Uno de los rasgos substanciales del Templo de Diana y sus alrededores es, sin duda, su larga tradición religiosa y espiritual. Allí se ubicó, según relata una Visita Canónica de la Orden de Santiago realizada en 1498, una sinagoga judía que tras la Diáspora de 1492 fue reconvertida en iglesia cristiana, bajo la advocación de Santa Catalina. Esta, tras numerosas reformas, fue rehecha a partir del siglo XVIII manteniendo su actividad litúrgica hasta los años 70 del siglo pasado. Destruida en 1977 solo conservaba parte de su cierre meridional y el muro que albergaba el retablo de la iglesia que dada su importancia se ha integrado en la construcción actual.
A modo de conclusión diacrónica, en todos los estratos culturales que se han ido depositando en este área (romano, tardoantiguo, medieval, moderno o contemporáneo) siempre ha estado presente el templo. Majestuoso, dominándolo todo. Por todo ello la nueva edificación ideada por el arquitecto extremeño José María Sánchez, ahora inaugurada, se puede considerar como «una nueva capa de la historia acumulada en este lugar».
Lo que se ha hecho, siguiendo a Franco Minissi y su «musealización de la ciudad» es acondicionar una de las salas de ese Museo que es Mérida, quizás la más impactante junto con el teatro y anfiteatro romanos. Para lograrlo, como no puede ser de otra manera, Arqueología y Arquitectura han ido de la mano. La primera ha definido la secuencia histórica, los ambientes, su carácter sacro. La segunda, con su lenguaje actual acorde a una ciudad del siglo XXI, ha intentado, y creo que ha conseguido, reflejar esa magnificencia con la que fue construido, esa Memoria.

*Registros facilitados*
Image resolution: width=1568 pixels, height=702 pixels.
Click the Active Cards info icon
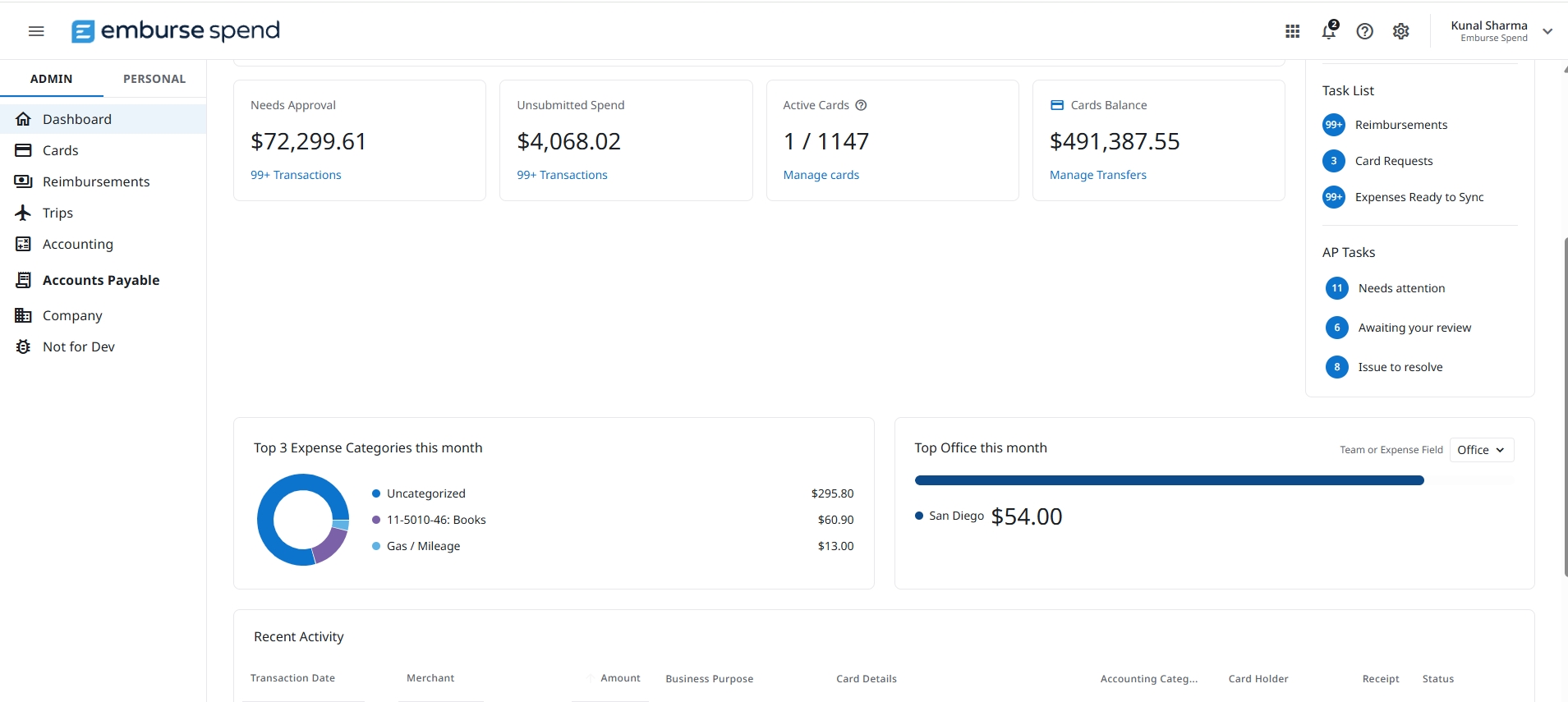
--
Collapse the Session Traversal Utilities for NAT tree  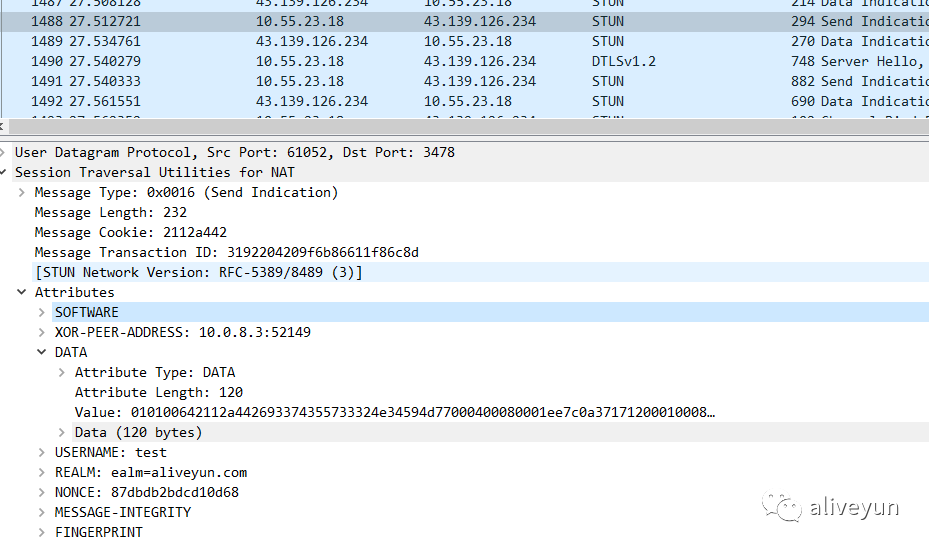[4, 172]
...
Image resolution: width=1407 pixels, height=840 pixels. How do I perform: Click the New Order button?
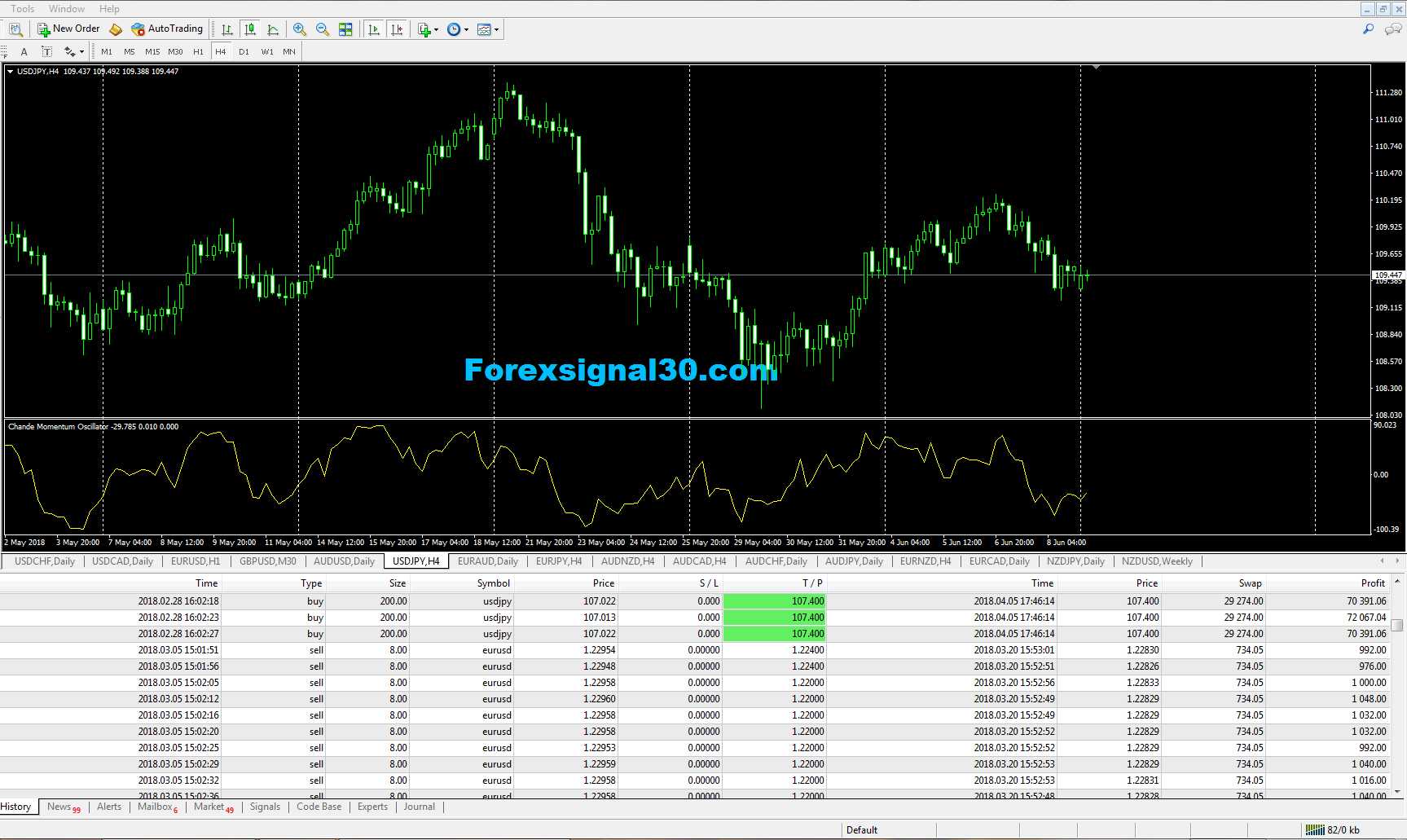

*Ejercicios*
**A)** Contesta estas preguntas a partir del texto sobre el Templo de Diana y marca cada respuesta como su pregunta:
(i) ¿En qué año se realizó la Visita Canónica de la Orden de Santiago que menciona la sinagoga?
(ii) ¿Bajo qué advocación se reconvirtió la sinagoga en iglesia cristiana?
(iii) ¿Quién ideó la nueva edificación?
**B)** Resume en dos oraciones el texto sobre el Templo de Diana.
**C)** Indica si cada afirmación concuerda con el texto sobre el Templo de Diana y cita las palabras que lo deciden:
(i) La iglesia de Santa Catalina mantuvo su actividad litúrgica hasta los años 70 del siglo pasado.
(ii) La iglesia de Santa Catalina fue destruida en 1492.
(iii) El templo ha estado presente en todos los estratos culturales del área.

*Soluciones*
**A)**
(i) En 1498.
(ii) Bajo la advocación de Santa Catalina.
(iii) El arquitecto extremeño José María Sánchez.

**B)** El Templo de Diana y su entorno tienen una larga tradición religiosa: allí hubo una sinagoga que se reconvirtió en la iglesia de Santa Catalina, destruida en 1977, y el muro de su retablo se ha integrado en la construcción actual. La nueva edificación de José María Sánchez se considera una nueva capa de la historia del lugar, en la que Arqueología y Arquitectura han ido de la mano.

**C)**
(i) Sí: «manteniendo su actividad litúrgica hasta los años 70 del siglo pasado».
(ii) No: «Destruida en 1977».
(iii) Sí: «en todos los estratos culturales que se han ido depositando en este área (romano, tardoantiguo, medieval, moderno o contemporáneo) siempre ha estado presente el templo».